- EXCERPT TO READ
Testicular cancer is a rare form of malignancy that develops in the testes, the male reproductive organs located in the scrotum. Testicular cancer occurs in about 1 in 300 men in their lifetime and typically affects men aged 15 to 35. When detected early, it can be treated successfully in over 95% of cases. Education and self-exams are the key to discovering testes cancer early.

Risk Factors

While the cause of testicular cancer is not known, the following conditions are associated with increased risk.

  • Age — young men aged 15 to 35 are at highest risk
  • An undescended testicle, called cryptorchidism
  • Klinefelter’s Syndrome, where an extra X chromosome results in failure of the testicles
  • Family or personal history of testicular cancer
  • Race — Caucasian men are at higher risk

Types

Most (95%) testicular cancer originates in germ cells. These are cells that eventually mature into sperm. There are two main types of germ cell testicular cancer:

  • Seminomas — tend to be less aggressive and are responsive to radiation therapy
  • Non-seminomas — tend to grow and spread rapidly but are responsive to chemotherapy

A small percentage (5%) of testicular cancer develops in the stroma, the hormone producing tissue of the testicles.

Symptoms

Men with testicular cancer usually have no symptoms except for finding a lump in a testicle, often found when performing a self-exam or during a doctor’s visit. Symptoms may include:

  • Testicular swelling, hardness or pain
  • Heavy or aching feeling in the scrotum or lower abdomen
  • Pain is not always a sign of cancer but should still be evaluated

Diagnosis

Your doctor will first perform a history and physical exam that includes checking your testicles and abdomen for lumps, swelling, or enlarged lymph nodes. He may order an ultrasound, CT scan, chest X-ray, and blood tests to provide more information to make the diagnosis. Alpha-fetoprotein and HCG (human chorionic gonadotropin) are proteins that are sometimes produced in high volumes by testicular cancer. These are considered tumor markers and may be monitored through blood tests.

Biopsy — Although the diagnosis of testes cancer may be suspect based on exam and testes ultrasound, the true diagnosis requires testes biopsy. This biopsy is always performed on the testes after it has been removed to avoid tumor spread.

Stages

Staging requires pathological evaluation of the testes under the microscope, measuring serum tumor markers, and usually CT scan imaging. The staging is then assigned based on the extent and size of the tumor in the testes and whether metastasis is present. Testes cancer when it spreads is usually into lymph nodes first and later may include other organs like the lungs. A TNM (tumor, lymph nodes, metastasis) system is used for staging and treatment varies depending on these variables.

- PROVIDED DATA
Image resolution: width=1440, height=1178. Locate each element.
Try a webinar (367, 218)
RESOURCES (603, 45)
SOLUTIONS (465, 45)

- TASK LIST
a. In the testicular cancer overview, translate this sentence into Spanish: "When detected early, it can be treated successfully in over 95% of cases."
b. According to the testicular cancer overview, what is an undescended testicle called?
c. List every risk factor for testicular cancer that the testicular cancer overview gives.

- SOLUTIONS
a. Cuando se detecta a tiempo, puede tratarse con éxito en más del 95 % de los casos.

b. Cryptorchidism.

c.
- Age (young men aged 15 to 35 are at highest risk)
- An undescended testicle (cryptorchidism)
- Klinefelter's Syndrome
- Family or personal history of testicular cancer
- Race (Caucasian men are at higher risk)